Matthew Fox in a scene from “Alex Cross”Summit Entertainment

Tyler Perry tries to prove that he can do badass all by himself in Alex Cross, in which the playwright-turned-king-of-all-media is cast as a police psychologist tracking a methodical serial killer.

Instead of playing the role in drag, the erstwhile Madea simply is a drag: Perry's attempt at reinterpreting novelist James Patterson's eponymous meal-ticket protagonist – already skillfully played by Morgan Freeman in previous film adaptations Kiss the Girls and Along Came a Spider – reveals the pitfalls of casting familiar performers in generic material. Stripped down to his undershirt or brandishing an assault rifle, Perry looks both incongruous and ridiculous – an icon out of water.

But he doesn't take the medal for bad acting in Alex Cross, not by a long shot. That prize goes to Matthew Fox, whose ruthless assassin is one of the most implausible movie antagonists in some time: a calculating, sociopathic genius who does MMA fighting in his spare time.

"I suppose that I am having fun," he cackles to Cross during one of their cellphone tête-à-têtes (à la In the Line of Fire, which director Rob Cohen is shameless about ripping off), and while it's hard to tell whether it's the character or the actor talking, the fact is that both are hilarious in spite of themselves. But with its gorier-than-necessary violence and clumsily articulated themes of loss and retribution, it's clear that a comedy wasn't intended here.

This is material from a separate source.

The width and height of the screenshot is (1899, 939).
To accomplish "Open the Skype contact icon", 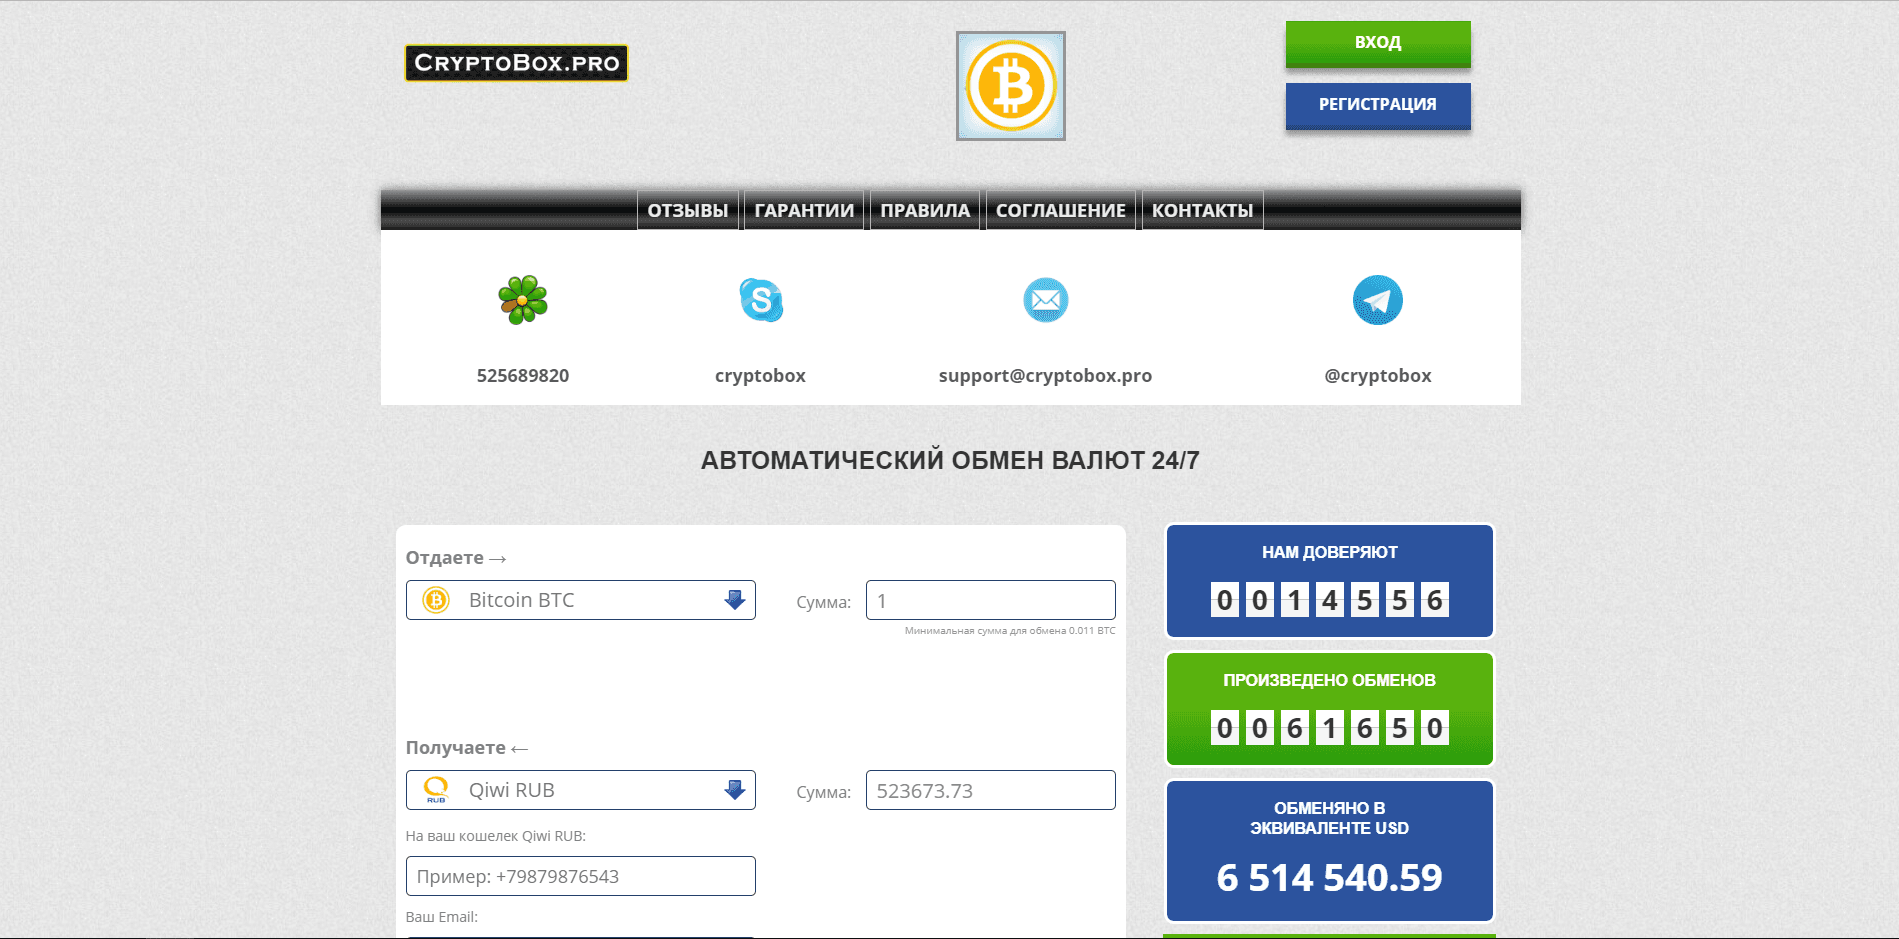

Fox's reign of terror begins with the seduction, torture and killing of a hottie (Stephanie Jacobsen) with vague ties to the shadowy money men who have turned Fox's tattooed maniac loose on Detroit for mysterious reasons. Her status as a mere plot point is passed on to other female characters, who exist only as victims-in-waiting – characters whose deaths will need some serious avenging. (The one exception is Cross's mother, played by the great Cicely Tyson in a committed but completely thankless performance.)

The sequence where Cross and his partner, Tommy Kane (Edward Burns), survey the crime scene and exchange terse bits of investigatory argot goes from dully clichéd to stunningly glib when they bicker wearily over who has to use a severed thumb to open a hidden safe: a nasty detail that even CSI would skip over.

From there, the plot beats are as predictable as rush-hour traffic. Cross almost nabs the bad guy during a high-rise shootout, and commits the sin of hubris by telling his superiors that he has his quarry right where he wants him. A couple of scenes later, he is glowering his way through a family funeral and sawing off a shotgun. The trope of the lawman who is forced to reorient his moral compass is older than Dirty Harry, but there is still something distasteful in how willingly Cross and Kane go rogue (assaulting a material witness with a golf club becomes a justifiable MO).

Any reservations about the film's ideology are ultimately subordinate to its simpler and more conspicuous failures, however. A late scene involving a rocket launcher is nicely executed, but a drawn-out final confrontation in a dilapidated building stretches any remaining credibility to the breaking point. The image of Perry desperately hanging by a thread, as if threatening to take the whole structure with him, provides an unfortunately apt emblem for this dismal attempt.